> _Work task_:
Could you write out the lines below exactly, beginning with the first and finishing with the one that contains "Given: Click the 脚本 help question mark icon"?

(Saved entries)
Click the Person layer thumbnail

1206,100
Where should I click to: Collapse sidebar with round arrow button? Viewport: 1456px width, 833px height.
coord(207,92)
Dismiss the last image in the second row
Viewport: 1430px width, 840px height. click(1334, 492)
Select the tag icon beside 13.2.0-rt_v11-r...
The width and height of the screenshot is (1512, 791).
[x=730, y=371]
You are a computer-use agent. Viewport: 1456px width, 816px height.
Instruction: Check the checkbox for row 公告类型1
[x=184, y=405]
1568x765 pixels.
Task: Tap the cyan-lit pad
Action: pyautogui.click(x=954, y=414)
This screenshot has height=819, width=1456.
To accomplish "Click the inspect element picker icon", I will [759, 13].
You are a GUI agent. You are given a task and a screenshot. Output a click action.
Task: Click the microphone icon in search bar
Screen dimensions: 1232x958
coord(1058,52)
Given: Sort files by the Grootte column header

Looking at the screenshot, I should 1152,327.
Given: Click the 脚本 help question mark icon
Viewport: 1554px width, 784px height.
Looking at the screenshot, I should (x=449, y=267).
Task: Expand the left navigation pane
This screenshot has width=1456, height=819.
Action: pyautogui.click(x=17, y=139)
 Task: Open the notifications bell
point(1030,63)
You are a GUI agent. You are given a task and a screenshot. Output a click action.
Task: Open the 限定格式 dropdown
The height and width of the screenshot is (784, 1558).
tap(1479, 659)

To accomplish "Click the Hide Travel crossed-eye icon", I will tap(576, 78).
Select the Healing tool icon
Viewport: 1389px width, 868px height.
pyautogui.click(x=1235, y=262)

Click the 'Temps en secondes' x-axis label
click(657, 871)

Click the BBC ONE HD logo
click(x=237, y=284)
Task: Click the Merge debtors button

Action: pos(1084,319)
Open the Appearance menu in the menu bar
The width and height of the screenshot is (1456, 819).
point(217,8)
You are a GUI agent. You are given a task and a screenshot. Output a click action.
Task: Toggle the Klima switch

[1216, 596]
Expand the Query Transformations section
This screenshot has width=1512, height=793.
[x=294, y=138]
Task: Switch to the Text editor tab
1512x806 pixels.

> _Written answer_:
Click the Person layer thumbnail

1206,100
Where should I click to: Collapse sidebar with round arrow button? Viewport: 1456px width, 833px height.
coord(207,92)
Dismiss the last image in the second row
Viewport: 1430px width, 840px height. click(1334, 492)
Select the tag icon beside 13.2.0-rt_v11-r...
The width and height of the screenshot is (1512, 791).
[x=730, y=371]
You are a computer-use agent. Viewport: 1456px width, 816px height.
Instruction: Check the checkbox for row 公告类型1
[x=184, y=405]
1568x765 pixels.
Task: Tap the cyan-lit pad
Action: pyautogui.click(x=954, y=414)
This screenshot has height=819, width=1456.
To accomplish "Click the inspect element picker icon", I will [759, 13].
You are a GUI agent. You are given a task and a screenshot. Output a click action.
Task: Click the microphone icon in search bar
Screen dimensions: 1232x958
coord(1058,52)
Given: Sort files by the Grootte column header

Looking at the screenshot, I should 1152,327.
Given: Click the 脚本 help question mark icon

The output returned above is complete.